Alors que la France fait face à des températures extrêmes et que chacun mesure, dans son quotidien, l’urgence d’accélérer la transition énergétique, les entreprises et collectivités engagées depuis des années dans la décarbonation de leurs flottes de transport alertent sur une décision qui irait à contresens de cet impératif.
Les entreprises et collectivités s’inquiètent ainsi vivement du projet de modification envisagé par le Gouvernement visant à relever de 0 à 90 % le taux de réversion à l’État du montant des garanties d’origine valorisées dans la mobilité.
Concrètement, cette mesure renchérirait brutalement le coût d’un carburant renouvelable au moment même où il faudrait en faciliter l’usage. Cette décision romprait dès lors l’équilibre économique sur lequel se sont construits des milliers de projets de décarbonation du transport et se traduirait par une hausse significative du coût de revient du bioGNV de l’ordre de 10 à 15 €/MWh selon les contrats.

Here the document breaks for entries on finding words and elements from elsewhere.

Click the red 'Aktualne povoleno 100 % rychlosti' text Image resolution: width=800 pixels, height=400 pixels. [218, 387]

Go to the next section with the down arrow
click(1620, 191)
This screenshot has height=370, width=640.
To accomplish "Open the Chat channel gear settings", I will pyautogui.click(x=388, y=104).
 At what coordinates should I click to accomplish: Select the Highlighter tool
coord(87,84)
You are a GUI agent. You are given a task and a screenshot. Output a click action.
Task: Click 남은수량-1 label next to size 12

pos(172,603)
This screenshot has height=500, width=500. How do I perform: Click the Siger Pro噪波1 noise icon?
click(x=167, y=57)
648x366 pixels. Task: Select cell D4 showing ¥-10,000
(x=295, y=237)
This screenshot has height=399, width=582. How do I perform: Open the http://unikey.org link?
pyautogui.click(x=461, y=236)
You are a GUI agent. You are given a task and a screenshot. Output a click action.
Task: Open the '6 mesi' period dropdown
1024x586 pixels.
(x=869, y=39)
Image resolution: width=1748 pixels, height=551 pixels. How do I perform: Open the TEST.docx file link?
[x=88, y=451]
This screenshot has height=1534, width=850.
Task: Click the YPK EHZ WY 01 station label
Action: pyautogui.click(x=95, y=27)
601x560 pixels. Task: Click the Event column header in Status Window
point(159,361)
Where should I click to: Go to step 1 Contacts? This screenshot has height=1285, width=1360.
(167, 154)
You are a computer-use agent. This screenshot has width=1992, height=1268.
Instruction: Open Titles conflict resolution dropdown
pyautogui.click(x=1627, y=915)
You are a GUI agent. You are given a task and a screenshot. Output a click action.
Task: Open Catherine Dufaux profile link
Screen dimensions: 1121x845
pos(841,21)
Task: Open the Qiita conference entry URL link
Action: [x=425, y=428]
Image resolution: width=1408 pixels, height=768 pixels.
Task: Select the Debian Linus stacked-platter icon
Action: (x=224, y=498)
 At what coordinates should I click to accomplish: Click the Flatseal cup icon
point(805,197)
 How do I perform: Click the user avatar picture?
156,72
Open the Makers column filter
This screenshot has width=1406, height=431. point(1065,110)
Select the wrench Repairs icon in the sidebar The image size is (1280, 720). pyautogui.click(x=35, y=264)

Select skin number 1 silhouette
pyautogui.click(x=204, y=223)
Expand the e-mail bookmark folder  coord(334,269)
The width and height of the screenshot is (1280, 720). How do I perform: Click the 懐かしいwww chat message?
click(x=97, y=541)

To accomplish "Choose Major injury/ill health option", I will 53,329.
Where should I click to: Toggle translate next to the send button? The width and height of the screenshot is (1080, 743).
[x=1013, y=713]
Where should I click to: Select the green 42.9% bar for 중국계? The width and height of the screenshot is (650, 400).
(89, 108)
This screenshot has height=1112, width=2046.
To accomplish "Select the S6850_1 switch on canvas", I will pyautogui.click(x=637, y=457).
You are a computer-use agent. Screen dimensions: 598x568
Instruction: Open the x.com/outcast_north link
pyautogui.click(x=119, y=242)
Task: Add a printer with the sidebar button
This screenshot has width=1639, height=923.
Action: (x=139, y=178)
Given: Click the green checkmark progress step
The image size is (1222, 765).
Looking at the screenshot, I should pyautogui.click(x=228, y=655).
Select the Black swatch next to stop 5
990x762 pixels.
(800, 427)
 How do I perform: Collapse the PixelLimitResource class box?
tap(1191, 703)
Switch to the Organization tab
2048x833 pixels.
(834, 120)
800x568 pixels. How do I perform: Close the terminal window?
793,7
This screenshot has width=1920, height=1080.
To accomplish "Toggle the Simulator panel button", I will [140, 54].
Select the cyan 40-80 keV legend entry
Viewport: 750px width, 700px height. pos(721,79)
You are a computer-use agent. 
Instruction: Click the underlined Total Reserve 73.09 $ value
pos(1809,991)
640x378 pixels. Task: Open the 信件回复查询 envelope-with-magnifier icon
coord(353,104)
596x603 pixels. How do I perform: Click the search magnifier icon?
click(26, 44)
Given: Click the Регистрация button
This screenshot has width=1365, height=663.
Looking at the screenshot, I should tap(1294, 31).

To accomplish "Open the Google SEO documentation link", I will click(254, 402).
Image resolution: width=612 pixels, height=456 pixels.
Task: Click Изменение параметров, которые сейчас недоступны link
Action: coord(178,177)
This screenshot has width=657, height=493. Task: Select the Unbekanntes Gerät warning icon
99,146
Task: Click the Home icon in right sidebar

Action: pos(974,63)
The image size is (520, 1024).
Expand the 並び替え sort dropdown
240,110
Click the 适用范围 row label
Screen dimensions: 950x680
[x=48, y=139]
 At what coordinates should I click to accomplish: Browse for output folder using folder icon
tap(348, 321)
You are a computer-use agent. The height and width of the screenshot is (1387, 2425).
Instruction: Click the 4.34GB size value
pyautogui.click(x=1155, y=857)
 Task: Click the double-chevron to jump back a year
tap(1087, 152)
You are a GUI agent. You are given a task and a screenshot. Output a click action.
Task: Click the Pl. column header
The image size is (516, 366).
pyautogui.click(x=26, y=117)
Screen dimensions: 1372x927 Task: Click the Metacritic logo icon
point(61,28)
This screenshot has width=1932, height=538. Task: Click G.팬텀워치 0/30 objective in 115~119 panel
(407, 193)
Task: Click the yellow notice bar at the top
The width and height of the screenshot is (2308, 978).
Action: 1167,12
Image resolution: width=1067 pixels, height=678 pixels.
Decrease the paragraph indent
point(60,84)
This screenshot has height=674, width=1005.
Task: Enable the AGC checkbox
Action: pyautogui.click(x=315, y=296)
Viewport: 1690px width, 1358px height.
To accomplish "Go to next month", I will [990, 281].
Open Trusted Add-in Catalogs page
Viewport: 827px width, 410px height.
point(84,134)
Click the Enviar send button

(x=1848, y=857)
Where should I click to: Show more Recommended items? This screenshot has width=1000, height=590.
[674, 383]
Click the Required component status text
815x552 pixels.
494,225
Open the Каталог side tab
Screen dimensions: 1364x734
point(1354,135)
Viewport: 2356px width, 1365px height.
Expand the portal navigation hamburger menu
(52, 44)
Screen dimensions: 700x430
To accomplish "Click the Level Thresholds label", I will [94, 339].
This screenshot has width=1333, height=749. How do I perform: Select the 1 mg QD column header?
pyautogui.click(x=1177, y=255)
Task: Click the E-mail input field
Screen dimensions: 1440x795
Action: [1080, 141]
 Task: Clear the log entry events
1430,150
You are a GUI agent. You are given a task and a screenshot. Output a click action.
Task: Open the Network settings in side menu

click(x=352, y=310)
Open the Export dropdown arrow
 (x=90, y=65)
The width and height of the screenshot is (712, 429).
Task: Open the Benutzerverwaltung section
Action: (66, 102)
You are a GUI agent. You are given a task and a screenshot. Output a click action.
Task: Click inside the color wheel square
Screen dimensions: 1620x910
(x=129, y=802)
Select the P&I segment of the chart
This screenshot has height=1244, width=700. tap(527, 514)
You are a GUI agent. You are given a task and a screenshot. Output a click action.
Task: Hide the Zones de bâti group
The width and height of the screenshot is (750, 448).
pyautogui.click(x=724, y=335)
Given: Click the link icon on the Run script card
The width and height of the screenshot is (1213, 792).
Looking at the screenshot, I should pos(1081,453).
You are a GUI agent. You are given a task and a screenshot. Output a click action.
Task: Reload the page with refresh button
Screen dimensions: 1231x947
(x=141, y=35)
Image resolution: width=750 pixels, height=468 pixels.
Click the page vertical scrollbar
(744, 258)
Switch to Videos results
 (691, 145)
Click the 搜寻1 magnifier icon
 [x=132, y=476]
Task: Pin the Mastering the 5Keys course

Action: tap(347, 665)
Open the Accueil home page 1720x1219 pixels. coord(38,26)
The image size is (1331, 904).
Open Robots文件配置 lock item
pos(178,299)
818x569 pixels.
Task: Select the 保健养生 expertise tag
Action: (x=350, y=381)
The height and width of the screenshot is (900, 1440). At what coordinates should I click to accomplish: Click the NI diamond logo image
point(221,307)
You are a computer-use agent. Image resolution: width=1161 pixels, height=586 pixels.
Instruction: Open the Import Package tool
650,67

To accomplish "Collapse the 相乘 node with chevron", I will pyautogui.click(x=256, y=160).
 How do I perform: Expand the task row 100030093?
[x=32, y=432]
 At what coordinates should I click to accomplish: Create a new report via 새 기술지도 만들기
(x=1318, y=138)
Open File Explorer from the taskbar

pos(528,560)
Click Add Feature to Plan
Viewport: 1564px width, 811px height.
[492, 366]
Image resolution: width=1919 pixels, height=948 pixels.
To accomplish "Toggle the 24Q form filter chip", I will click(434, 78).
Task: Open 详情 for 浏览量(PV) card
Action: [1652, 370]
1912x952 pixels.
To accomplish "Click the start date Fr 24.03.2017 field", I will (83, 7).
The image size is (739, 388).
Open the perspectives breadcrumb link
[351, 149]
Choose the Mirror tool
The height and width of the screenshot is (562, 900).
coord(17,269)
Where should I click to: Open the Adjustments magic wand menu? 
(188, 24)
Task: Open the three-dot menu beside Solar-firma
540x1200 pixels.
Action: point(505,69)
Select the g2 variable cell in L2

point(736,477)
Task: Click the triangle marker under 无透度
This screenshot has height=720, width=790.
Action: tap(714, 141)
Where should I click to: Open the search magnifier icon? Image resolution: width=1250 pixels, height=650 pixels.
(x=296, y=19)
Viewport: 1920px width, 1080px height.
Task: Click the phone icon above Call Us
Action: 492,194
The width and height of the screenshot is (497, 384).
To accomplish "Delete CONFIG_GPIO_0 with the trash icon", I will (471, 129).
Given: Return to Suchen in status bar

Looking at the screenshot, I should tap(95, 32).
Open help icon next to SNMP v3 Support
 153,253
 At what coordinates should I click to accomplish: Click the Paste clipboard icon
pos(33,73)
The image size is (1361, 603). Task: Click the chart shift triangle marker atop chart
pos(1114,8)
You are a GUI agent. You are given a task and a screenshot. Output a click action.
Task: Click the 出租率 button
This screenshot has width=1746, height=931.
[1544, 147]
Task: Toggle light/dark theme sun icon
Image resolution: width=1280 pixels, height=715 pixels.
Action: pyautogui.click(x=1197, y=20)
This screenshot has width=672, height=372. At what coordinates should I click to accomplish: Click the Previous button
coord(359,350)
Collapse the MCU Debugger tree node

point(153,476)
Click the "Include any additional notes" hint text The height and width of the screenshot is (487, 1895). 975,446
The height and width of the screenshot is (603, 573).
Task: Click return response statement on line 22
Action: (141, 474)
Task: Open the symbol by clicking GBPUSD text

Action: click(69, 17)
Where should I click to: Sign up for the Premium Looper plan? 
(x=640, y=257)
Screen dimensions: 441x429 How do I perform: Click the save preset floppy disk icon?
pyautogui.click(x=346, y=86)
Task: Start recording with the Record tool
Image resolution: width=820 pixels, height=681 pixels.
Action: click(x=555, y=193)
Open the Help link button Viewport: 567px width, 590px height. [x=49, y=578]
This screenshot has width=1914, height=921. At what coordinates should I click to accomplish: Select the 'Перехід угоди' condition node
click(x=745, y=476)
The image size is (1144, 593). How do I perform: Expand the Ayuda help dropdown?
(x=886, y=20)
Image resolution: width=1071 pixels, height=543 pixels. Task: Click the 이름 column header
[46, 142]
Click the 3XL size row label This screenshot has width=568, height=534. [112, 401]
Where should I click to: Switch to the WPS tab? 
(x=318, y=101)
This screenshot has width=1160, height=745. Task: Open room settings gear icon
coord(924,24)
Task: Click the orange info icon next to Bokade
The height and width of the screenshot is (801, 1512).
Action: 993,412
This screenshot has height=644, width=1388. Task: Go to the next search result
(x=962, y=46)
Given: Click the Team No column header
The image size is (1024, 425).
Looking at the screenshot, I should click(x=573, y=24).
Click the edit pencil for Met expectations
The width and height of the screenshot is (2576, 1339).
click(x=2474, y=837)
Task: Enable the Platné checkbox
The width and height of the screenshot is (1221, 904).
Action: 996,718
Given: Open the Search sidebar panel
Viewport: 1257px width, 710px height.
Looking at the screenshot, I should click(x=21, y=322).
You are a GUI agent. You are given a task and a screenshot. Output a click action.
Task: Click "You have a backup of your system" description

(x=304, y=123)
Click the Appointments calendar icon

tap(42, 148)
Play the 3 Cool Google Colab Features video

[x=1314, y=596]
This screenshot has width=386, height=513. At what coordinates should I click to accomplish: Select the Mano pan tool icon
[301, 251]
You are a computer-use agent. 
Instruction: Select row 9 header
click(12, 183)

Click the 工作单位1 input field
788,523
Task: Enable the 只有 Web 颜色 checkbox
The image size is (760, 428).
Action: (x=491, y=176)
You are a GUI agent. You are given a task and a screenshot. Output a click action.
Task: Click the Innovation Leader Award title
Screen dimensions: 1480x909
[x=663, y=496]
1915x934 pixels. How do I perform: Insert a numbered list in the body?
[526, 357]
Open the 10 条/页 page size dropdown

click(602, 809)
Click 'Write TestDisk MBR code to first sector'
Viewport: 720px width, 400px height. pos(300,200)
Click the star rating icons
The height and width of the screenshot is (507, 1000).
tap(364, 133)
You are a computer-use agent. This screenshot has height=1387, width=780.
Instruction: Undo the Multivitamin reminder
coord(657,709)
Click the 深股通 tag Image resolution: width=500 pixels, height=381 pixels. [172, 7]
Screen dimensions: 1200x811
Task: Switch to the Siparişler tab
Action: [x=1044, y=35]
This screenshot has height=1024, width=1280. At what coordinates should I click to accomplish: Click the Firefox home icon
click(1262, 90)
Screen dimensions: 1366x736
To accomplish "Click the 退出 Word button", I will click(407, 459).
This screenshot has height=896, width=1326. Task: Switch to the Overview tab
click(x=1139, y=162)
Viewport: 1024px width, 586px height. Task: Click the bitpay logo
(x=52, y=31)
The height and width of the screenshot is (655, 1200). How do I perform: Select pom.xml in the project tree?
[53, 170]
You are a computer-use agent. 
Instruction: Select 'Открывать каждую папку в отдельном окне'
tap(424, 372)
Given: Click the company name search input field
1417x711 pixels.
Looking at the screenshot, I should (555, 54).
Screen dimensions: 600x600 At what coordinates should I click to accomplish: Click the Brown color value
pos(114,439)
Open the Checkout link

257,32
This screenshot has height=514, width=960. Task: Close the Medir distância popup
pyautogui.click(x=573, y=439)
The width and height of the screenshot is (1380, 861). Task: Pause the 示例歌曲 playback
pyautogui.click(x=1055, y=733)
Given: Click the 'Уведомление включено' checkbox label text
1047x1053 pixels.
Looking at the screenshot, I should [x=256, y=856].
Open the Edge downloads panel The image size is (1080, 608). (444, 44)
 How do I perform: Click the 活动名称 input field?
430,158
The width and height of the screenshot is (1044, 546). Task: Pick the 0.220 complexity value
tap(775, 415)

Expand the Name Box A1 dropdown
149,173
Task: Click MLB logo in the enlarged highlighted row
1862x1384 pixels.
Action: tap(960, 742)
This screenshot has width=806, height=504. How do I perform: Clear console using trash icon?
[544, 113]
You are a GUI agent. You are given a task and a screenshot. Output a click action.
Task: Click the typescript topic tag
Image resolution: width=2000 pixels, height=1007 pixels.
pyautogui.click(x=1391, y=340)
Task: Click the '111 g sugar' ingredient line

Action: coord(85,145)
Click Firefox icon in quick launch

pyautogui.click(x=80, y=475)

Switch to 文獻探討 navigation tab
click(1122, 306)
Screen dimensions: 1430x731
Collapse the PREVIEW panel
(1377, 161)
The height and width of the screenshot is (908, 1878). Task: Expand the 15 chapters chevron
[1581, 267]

Changer les règles du jeu en cours de partie n’est pas une méthode viable
Depuis plus de dix ans, les entreprises de transport, les chargeurs, les collectivités territoriales et les autorités organisatrices de mobilité se sont activement engagés pour réduire les émissions du transport routier, en s’appuyant sur le cadre réglementaire et économique défini par l’Etat. Des dizaines de milliers de véhicules, des centaines de stations d’avitaillement ont été déployés sur le territoire pour créer la filière française de la mobilité au biométhane, représentant quelque cinq milliards d’euros d’investissements.
Modifier aujourd’hui les règles applicables, de manière précipitée, rétroactive et sans concertation préalable avec la filière, remettrait en cause la confiance indispensable à toute politique de transition énergétique. Les acteurs économiques ont besoin de visibilité et de stabilité. Ils ne peuvent investir si les règles changent de façon inopinée en impactant leurs investissements réalisés sur la base d’un cadre différent.
Un impact économique contraire aux objectifs de décarbonation
Alors que le Gouvernement prépare la mise en œuvre de l’IRICC (Incitation à la Réduction de l’Intensité Carbone des Carburants) à compter du 1er janvier 2027, qui permettra de déplacer de l’Etat aux vendeurs de carburants fossiles la charge du soutien aux carburants renouvelables dans les transports, cette évolution créerait une situation déplorable.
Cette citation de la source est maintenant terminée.